S'il est un conseil des ministres de cette année qui sera inscrit en lettre d'or dans les annales de la presse privée, c'est sans nul doute celui du mercredi 18 décembre 2013.En effet, cette rencontre hebdomadaire du gouvernement a adopté une mesure qui va certainement soulager les entreprises de presse privée d'un lourd fardeau.Tenez !
"Au titre du ministère de la Communication : Le conseil a adopté un rapport relatif à l'octroi d'allègements fiscaux et à la création d'un fonds de promotion du service public de la Presse privée. L'adoption de ce rapport permet de structurer l'appui de l'Etat à la Presse privée, de stimuler le secteur et de contribuer à l'amélioration des conditions de vie et de travail du personnel de la Presse privée", pouvait-on lire dans le compte-rendu de ce rituel de l'Exécutif..
L'Etat burkinabè aurait voulu offrir un cadeau de fin d'année à la presse privée qu'il ne s'y serait pas pris autrement. D'autant plus que cette décision arrive comme une réponse à l'une des grandes revendications des médias privées qui ploient sous une fiscalité qui jure avec la mission de service public qui est la leur. Mais avant d'aller plus loin, il convient de souligner que la presse bénéficiait déjà d'un régime préférentiel notamment l'exonération douanière du papier-journal et de la TVA au titre des ventes ainsi que la subvention annuelle de l'Etat accordée à la presse non étatique depuis les années 1996.
Ces mesures "classiques" sont d'ailleurs pratiquée dans tous les pays du monde (ou presque) et visent, en dernière analyse, à rendre l'information plus accessible aux lecteurs. C'est justement grâce à elles que le journal que vous êtes en train de lire ne coûte que 200 F CFA. Un prix facial très en deçà du coût de revient unitaire.
Certes, les petits ruisseaux font les grandes rivières et les nouvelles mesures gouvernementales contribueront à n'en point douter à améliorer les conditions de vie et de travail dans la presse privée. Mais force est de reconnaître, pour usiter le langage de l'employé de commerce de Rood-woko, que "c'est bon mais c'est pas arrivé". Reste encore en effet un ensemble de mesures structurelles à mettre en place pour garantir la pérennité des médias privés. Il s'agit notamment de la création d'une Centrale d'achat du papier journal et des intrants de presse (papier journal, encore, plaques, calques...) qui permettra de se procurer ces produits à des prix d'échelle.

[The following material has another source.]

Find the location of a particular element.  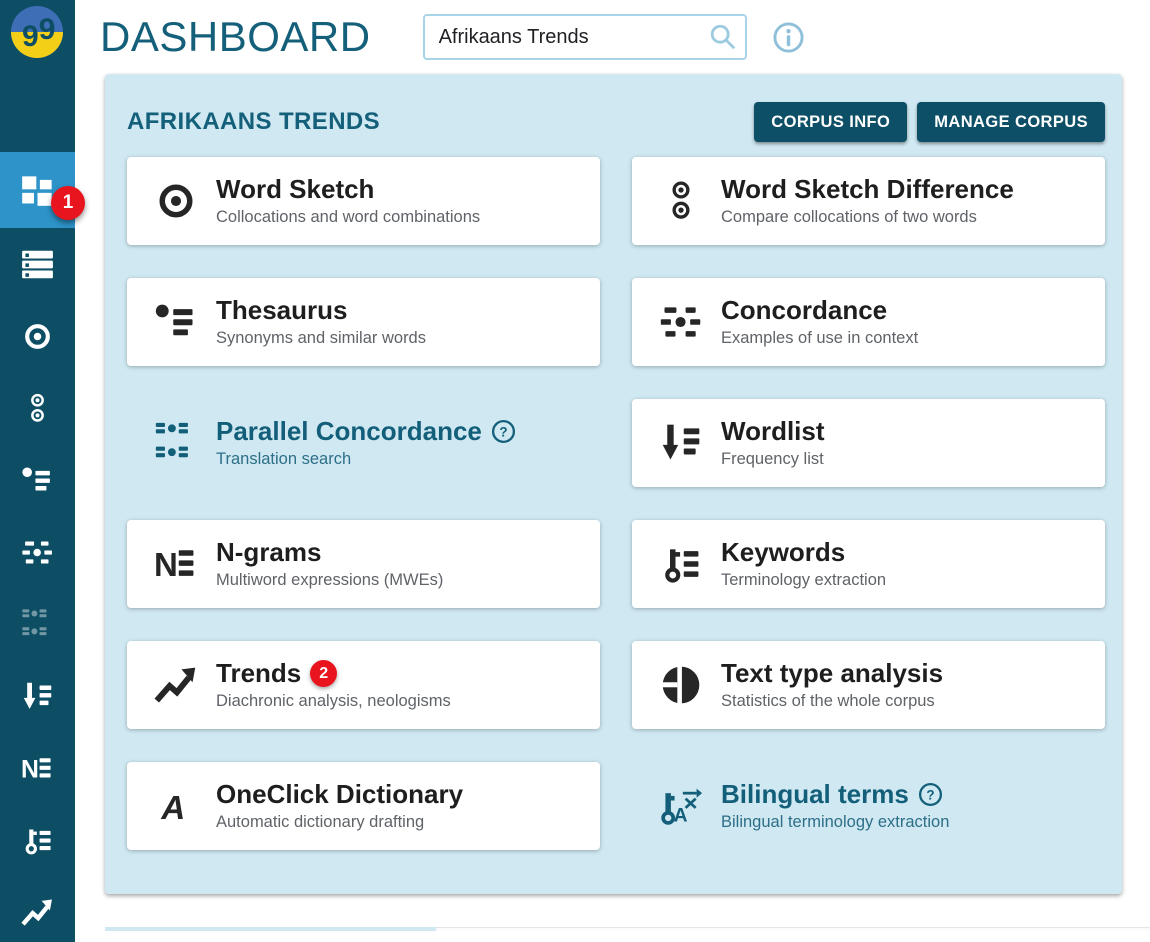

card-keywords: Keywords Terminology extraction is located at coordinates (868, 564).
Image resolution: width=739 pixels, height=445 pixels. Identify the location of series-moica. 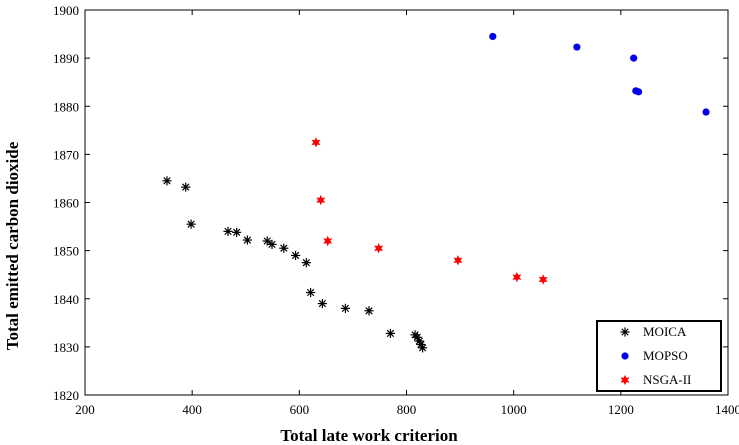
(295, 264).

Il est également grand temps que l'Etat burkinabè applique, enfin, l'article 24 de la directive n°02/98/CM/UEMOA du 22 décembre 1998 portant harmonisation des législations des Etats membres en matière de TVA qui stipule : "S'agissant des livraisons de biens, le fait générateur et l'exigibilité de la taxe interviennent au moment où la livraison est effectuée. S'agissant des prestations de service, le fait générateur intervient au moment où la prestation est effectuée et la taxe devient exigible lors de l'encaissement du prix ou à concurrence du montant encaissé lors de l'encaissement d'une fraction du prix de la prestation".
Inutile de se ruer sur les revues spécialisés en droit ou en fiscalité : pour les non-initiés, le deuxième paragraphe veut dire qu'en appliquant cette disposition communautaire, les organes de presse privée ne payeront la TVA qu'après encaissement (NDLR : jusqu'à présent les 18% de la TVA retenue au titre de la publicité sont payées par les médias dès l'émission d'une facture alors que l'encaissement effective de ladite facture peut demander, elle, plusieurs mois, voire une année entière.

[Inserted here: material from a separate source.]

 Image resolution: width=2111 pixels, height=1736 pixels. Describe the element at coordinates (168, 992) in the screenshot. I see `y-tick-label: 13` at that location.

Autrement dit, une autre importante mesure d'accompagnement serait d'accorder à la presse privée ce régime fiscal dit "impôt sur les bénéfices non commerciaux" dont jouissent certaines professions libérales. Et comme on dit chez nous que "beaucoup de viande ne gâte pas la sauce", pourquoi l'Etat n'anticiperait-il pas le paiement de ses abonnements aux journaux ? Ce versement à l'avance combiné avec le paiement différé de la TVA, soulagerait grandement les tensions de trésorerie qui peuvent s'avérer mortelles pour bien de médias et rédhibitoires pour d'autres.

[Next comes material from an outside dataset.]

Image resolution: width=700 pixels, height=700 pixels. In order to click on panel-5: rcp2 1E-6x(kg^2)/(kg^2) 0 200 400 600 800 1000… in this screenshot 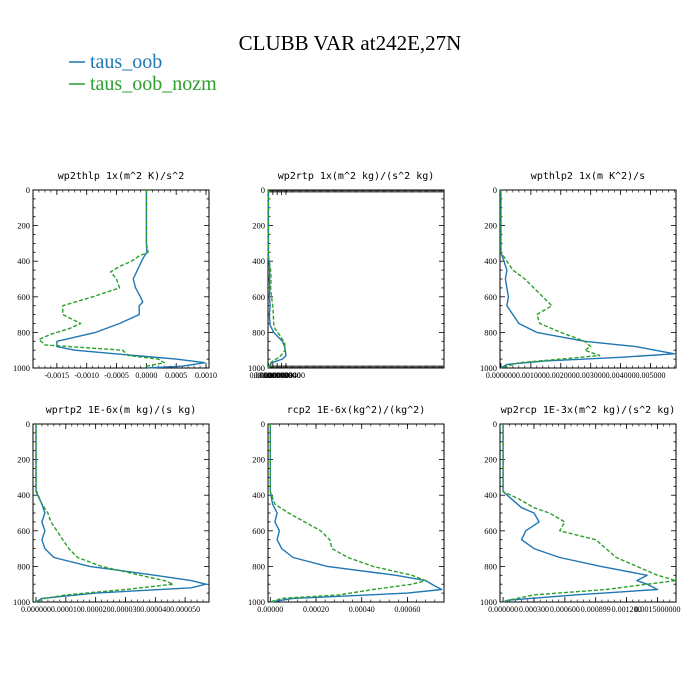, I will do `click(346, 510)`.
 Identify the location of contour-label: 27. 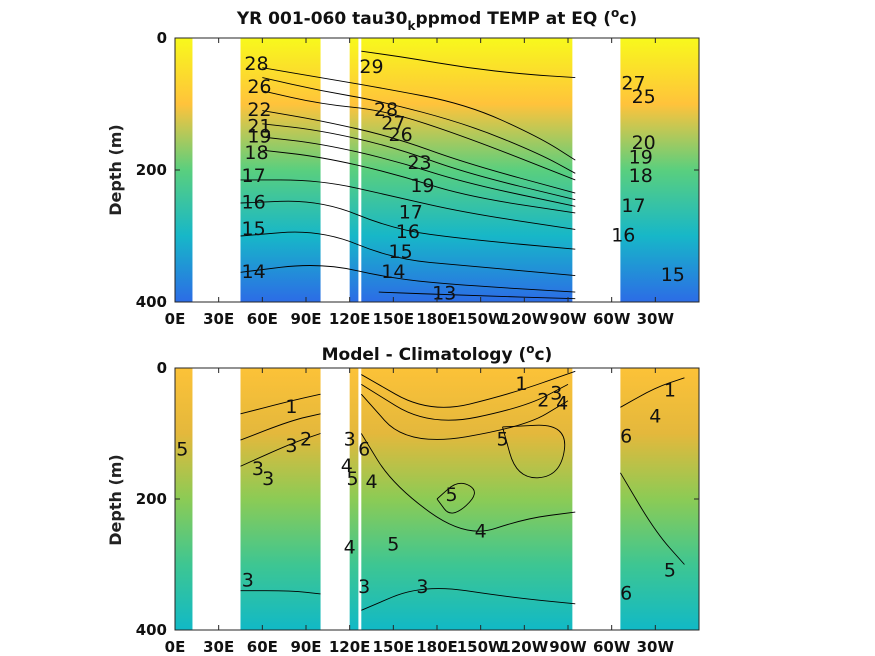
(633, 84).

Pour tout dire, les récentes initiatives gouvernementales sont à saluer, et le sont d'ailleurs. Mais accompagnées d'autres mesures structurelles, comme celles citées plus haut, elles produiraient plus rapidement les effets escomptés : "stimuler le secteur de la presse privée et contribuer à l'amélioration des conditions de vie et de travail de son personnel".
Bien sûr, en contrepartie, il appartiendra à l'ensemble de la presse de jouer sa partition. C'est-à-dire, de faire davantage preuve de professionnalisme à travers le respect scrupuleux de ses missions de service public.